_Cosa fare:_ Riporta tali e quali tutte le righe che seguono, senza cambiare nulla.

────────────────

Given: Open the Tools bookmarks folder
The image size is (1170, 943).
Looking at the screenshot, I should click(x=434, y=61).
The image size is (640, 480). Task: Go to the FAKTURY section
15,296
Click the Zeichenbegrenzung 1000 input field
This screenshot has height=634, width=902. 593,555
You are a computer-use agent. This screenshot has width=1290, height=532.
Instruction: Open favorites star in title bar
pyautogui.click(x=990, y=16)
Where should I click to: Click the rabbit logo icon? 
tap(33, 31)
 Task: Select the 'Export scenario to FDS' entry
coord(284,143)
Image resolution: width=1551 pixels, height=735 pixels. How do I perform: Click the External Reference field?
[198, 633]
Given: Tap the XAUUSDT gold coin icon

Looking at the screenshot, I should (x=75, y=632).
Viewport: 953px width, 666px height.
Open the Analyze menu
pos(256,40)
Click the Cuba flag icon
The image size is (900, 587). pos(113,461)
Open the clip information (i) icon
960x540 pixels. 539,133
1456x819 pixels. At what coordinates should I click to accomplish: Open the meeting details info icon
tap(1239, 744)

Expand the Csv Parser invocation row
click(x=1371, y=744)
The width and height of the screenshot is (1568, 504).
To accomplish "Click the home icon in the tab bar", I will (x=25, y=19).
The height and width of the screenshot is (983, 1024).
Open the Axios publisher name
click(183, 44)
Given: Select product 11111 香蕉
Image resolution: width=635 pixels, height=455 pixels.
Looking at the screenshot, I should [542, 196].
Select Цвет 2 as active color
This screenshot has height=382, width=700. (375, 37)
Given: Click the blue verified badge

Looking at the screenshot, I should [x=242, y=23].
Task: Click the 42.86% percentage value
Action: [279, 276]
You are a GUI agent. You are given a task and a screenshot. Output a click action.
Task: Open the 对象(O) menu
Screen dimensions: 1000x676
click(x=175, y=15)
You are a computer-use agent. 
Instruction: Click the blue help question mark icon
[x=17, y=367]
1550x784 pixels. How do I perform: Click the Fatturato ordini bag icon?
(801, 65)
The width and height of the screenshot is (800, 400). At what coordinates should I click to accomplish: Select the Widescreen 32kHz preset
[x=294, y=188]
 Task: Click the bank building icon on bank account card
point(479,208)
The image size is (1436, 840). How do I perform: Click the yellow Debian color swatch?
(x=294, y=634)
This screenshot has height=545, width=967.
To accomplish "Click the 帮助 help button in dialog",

────────────────

_Risposta:_
Given: Open the Tools bookmarks folder
The image size is (1170, 943).
Looking at the screenshot, I should click(x=434, y=61).
The image size is (640, 480). Task: Go to the FAKTURY section
15,296
Click the Zeichenbegrenzung 1000 input field
This screenshot has height=634, width=902. 593,555
You are a computer-use agent. This screenshot has width=1290, height=532.
Instruction: Open favorites star in title bar
pyautogui.click(x=990, y=16)
Where should I click to: Click the rabbit logo icon? 
tap(33, 31)
 Task: Select the 'Export scenario to FDS' entry
coord(284,143)
Image resolution: width=1551 pixels, height=735 pixels. How do I perform: Click the External Reference field?
[198, 633]
Given: Tap the XAUUSDT gold coin icon

Looking at the screenshot, I should (x=75, y=632).
Viewport: 953px width, 666px height.
Open the Analyze menu
pos(256,40)
Click the Cuba flag icon
The image size is (900, 587). pos(113,461)
Open the clip information (i) icon
960x540 pixels. 539,133
1456x819 pixels. At what coordinates should I click to accomplish: Open the meeting details info icon
tap(1239, 744)

Expand the Csv Parser invocation row
click(x=1371, y=744)
The width and height of the screenshot is (1568, 504).
To accomplish "Click the home icon in the tab bar", I will (x=25, y=19).
The height and width of the screenshot is (983, 1024).
Open the Axios publisher name
click(183, 44)
Given: Select product 11111 香蕉
Image resolution: width=635 pixels, height=455 pixels.
Looking at the screenshot, I should [542, 196].
Select Цвет 2 as active color
This screenshot has height=382, width=700. (375, 37)
Given: Click the blue verified badge

Looking at the screenshot, I should [x=242, y=23].
Task: Click the 42.86% percentage value
Action: [279, 276]
You are a GUI agent. You are given a task and a screenshot. Output a click action.
Task: Open the 对象(O) menu
Screen dimensions: 1000x676
click(x=175, y=15)
You are a computer-use agent. 
Instruction: Click the blue help question mark icon
[x=17, y=367]
1550x784 pixels. How do I perform: Click the Fatturato ordini bag icon?
(801, 65)
The width and height of the screenshot is (800, 400). At what coordinates should I click to accomplish: Select the Widescreen 32kHz preset
[x=294, y=188]
 Task: Click the bank building icon on bank account card
point(479,208)
The image size is (1436, 840). How do I perform: Click the yellow Debian color swatch?
(x=294, y=634)
This screenshot has height=545, width=967.
To accomplish "Click the 帮助 help button in dialog",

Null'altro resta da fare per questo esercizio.